Retrouvez la critique de l’album de la semaine.
Tout cela aurait dû rester anonyme, cantonné au cercle d’amis qui fréquentaient le même bar à Rennes : le Terminus. Une plaisanterie tout au plus, lancée par deux habitués qui picolent sévère : Pierre Barrett et Mickaël Olivette. Une nuit trop longue, ils rentrent tard, se passent le micro pour rigoler et immortaliser ce qu’ils entendent à flanc de comptoir. Juste comme ça.
En résultent neuf morceaux, balancés sans réelle attente sur Bandcamp, réunis sous le titre Après c’est gobelet!. Puis arrivent la crise sanitaire, le confinement, le marasme, la liberté sacrifiée, les apéros virtuels… Et voilà que ce premier disque de Gwendoline connaît une seconde naissance, grâce à ses textes désabusés et sa musique froide qui collent bien à l’humeur de l’époque et l’avenir en pointillé. Chevalier Ricard et Audi RTT deviennent alors des hymnes que l’on chante comme au stade, pour crier ce que l’on a sur le cœur. Car la colère est juste.
Deux ans plus tard, les intentions n’ont pas changé. Certes, elles s’enracinent aujourd’hui à Brest et sont véhiculées par un label qui sait y faire pour dorloter les sons à la marge : Born Bad Records. Pourtant, ce dernier confirme : «La musique de Gwendoline n’en a rien à foutre. Elle n’a pas de projet. Elle ne tente rien. Ils le répètent à qui veut l’entendre : il faut juste écouter», peut-on lire sur son site.
Et observer aussi, notamment cette pochette où le tandem pose la tête cachée dans la main. Comme pour masquer ses rires ou ses larmes. C’est l’idée. De toute façon, Pierre Barrett (celui qui a une moustache) et Mickaël Olivette (celui qui n’en a pas) rejettent la lumière, au point de définir leur style comme de la «shlagwave» (soit à la ramasse, perdu, inadapté). Sans oublier que leurs mœurs ne se situent pas en haut de la pyramide, mais tout en bas, au socle, à ras du trottoir, parmi celles de la génération désenchantée dont ils font partie et pour qui «la fin du monde a commencé quand ils sont nés».
Ce monde est génial!
Forcément, leur musique ne pouvait que se caler à l’atmosphère, entre désespoir et désœuvrement. Elle trouve pourtant son modèle au début des années 1980 où, paradoxalement, tout allait bien (ou mieux) en France, avec ses fortes valeurs sociales et sa croissance vigoureuse. Une décennie où le synthétiseur était roi, la guitare vaporeuse et la boîte à rythmes un compagnon de jeu idéal. Gwendoline n’invente rien et se cale sur cette new wave de convention, toujours prisée aujourd’hui, minimaliste à souhait, un peu pop et ici, glaciale comme un vent venu de l’ouest. Par contre, avec ce duo, les textes prennent du mordant et beaucoup de lucidité.

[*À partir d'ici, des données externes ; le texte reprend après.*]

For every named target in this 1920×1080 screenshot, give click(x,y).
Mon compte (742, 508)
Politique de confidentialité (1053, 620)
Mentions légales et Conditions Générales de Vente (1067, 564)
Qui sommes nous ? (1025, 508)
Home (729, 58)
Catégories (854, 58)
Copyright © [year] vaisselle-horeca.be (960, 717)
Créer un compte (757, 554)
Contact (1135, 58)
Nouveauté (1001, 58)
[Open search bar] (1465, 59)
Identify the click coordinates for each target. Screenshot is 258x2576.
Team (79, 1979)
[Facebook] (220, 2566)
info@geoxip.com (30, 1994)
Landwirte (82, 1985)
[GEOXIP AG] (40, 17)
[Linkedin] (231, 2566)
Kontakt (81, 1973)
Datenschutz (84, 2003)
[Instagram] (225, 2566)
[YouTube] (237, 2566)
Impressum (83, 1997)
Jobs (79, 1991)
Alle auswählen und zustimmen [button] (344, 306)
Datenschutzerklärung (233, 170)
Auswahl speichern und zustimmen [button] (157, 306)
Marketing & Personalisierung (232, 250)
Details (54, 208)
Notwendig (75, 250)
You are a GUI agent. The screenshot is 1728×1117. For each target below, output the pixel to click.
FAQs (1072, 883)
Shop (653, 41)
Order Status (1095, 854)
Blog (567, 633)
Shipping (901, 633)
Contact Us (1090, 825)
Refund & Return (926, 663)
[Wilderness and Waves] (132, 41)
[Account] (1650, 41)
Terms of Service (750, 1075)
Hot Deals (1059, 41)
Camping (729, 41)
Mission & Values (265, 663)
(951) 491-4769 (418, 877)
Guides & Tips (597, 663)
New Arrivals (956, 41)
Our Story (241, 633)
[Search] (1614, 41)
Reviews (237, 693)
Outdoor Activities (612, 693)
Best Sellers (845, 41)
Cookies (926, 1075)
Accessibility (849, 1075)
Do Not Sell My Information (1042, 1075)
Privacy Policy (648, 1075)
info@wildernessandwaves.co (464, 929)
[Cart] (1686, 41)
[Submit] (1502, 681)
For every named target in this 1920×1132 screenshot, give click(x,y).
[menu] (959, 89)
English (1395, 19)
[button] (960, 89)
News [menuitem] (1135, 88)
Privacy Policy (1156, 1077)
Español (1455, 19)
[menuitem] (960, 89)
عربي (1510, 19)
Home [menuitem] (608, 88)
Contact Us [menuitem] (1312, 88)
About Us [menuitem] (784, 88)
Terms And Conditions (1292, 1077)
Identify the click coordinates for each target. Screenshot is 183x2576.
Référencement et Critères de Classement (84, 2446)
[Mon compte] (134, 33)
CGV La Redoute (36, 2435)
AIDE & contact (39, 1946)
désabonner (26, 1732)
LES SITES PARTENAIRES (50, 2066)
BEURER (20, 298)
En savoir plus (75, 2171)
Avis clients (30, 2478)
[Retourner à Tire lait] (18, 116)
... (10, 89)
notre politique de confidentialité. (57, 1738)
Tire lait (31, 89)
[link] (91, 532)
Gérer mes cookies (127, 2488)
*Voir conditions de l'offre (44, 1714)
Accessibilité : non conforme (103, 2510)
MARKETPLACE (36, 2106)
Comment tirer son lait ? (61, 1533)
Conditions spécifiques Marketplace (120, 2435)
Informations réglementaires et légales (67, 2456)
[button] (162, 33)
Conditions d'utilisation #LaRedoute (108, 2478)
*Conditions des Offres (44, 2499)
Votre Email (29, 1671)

Pour l’inspiration, il n’y a qu’à allumer la télévision ou tendre l’oreille lors de soirées alcoolisées au PMU du coin, comme l’a déjà fait Jean-Marie Gourio (l’auteur de Brèves de comptoir). Mais aux aphorismes, le groupe préfère la phrase qui claque, surtout quand elle dérange. «Union soviétique / Modèle idéal / La Corée du Nord / Bon système social», lancent-ils ainsi en ouverture dans Conspire. Ça donne le ton.
La suite est du même acabit, à travers dix titres ramassés, plus ou moins sombres, plus ou moins cadencés, qui laissent en bouche l’amertume d’une bière plate. En mode «spoken word», chacun à son tour, le duo de Gwendoline balance sa poésie punk sans prendre de pincettes : elle parle de classe moyenne, de vacances au camping, de sites de rencontres, des oubliés de la «start-up nation», des héritiers sans scrupules («J’ai pas choisi mon camp / C’est le sang de papa et maman»), des boulots abrutissants, des comptes Vinted, de la malbouffe, des émissions trash de TMC… Pierre Barrett et Mickaël Olivette font corps pour cracher leur dégoût, dans un sens de la formule qui s’orne à l’envi de cynisme, d’autodérision, de scepticisme, d’ironie, de sarcasmes et de je-m’en-foutisme. De quoi douter de leur sincérité quand ils clament que «ce monde est génial!», mais pas de leur motivation : lever son verre, boire, fumer, danser, rire, aimer, et faire que la soirée ne s’arrête jamais vraiment. C’est à ce prix que se supportent les malheurs. C’est à ce prix, aussi, que l’on se sent vivant.